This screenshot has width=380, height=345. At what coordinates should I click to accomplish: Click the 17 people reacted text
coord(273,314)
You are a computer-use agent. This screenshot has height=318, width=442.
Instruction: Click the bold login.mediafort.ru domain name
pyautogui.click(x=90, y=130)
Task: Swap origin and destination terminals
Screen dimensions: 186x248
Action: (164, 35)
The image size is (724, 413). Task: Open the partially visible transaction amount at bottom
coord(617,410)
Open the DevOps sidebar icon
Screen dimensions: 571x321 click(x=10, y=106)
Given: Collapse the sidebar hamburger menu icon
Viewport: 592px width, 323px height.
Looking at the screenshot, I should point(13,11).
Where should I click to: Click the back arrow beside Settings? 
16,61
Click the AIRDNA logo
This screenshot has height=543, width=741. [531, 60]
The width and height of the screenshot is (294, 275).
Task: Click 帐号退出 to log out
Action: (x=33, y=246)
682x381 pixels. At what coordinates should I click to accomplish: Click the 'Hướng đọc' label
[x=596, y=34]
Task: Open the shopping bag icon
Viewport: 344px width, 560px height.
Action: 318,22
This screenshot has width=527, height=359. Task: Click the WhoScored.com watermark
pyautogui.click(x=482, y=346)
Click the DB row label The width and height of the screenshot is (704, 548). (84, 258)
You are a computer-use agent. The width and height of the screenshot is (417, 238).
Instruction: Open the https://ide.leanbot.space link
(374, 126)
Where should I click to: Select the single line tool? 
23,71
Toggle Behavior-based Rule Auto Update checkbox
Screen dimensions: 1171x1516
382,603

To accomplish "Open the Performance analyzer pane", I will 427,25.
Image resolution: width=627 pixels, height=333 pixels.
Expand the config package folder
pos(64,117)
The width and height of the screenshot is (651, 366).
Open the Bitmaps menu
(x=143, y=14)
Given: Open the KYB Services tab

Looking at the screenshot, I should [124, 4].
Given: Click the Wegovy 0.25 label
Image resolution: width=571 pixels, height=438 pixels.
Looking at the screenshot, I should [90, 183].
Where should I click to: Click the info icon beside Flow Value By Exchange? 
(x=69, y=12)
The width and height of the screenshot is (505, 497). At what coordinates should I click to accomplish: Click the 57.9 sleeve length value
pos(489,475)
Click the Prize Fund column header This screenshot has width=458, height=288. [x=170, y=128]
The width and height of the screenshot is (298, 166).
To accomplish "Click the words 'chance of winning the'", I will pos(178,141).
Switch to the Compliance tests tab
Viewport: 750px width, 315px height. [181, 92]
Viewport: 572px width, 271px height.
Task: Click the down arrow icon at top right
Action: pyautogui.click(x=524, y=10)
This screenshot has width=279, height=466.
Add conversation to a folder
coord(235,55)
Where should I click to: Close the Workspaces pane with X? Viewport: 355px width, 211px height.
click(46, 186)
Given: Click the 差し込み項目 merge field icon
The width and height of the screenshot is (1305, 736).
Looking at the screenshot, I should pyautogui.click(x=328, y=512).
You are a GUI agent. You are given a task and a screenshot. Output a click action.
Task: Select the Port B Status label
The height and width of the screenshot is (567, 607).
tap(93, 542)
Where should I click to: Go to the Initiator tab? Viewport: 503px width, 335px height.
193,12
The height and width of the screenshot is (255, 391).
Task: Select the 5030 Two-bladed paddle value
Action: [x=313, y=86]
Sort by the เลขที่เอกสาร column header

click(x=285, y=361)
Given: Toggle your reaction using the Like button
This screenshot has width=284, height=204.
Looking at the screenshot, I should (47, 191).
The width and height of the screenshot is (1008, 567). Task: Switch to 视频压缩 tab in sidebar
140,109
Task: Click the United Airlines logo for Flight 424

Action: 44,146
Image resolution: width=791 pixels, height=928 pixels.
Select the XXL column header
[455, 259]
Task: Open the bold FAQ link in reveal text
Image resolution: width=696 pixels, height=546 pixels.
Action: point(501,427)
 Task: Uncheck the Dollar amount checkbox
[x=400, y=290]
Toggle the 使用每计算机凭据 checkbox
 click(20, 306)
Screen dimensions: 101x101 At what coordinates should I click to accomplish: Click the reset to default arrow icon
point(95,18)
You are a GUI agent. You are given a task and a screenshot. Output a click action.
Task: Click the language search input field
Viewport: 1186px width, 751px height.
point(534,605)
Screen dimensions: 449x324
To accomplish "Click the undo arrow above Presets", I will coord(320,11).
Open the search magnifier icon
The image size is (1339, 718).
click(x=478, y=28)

**WHAT IS REQUIRED:**
Among the lines of the entries, count those containing the string "agent" and give only the number.

**SOLUTION TO THE PROBLEM:**
4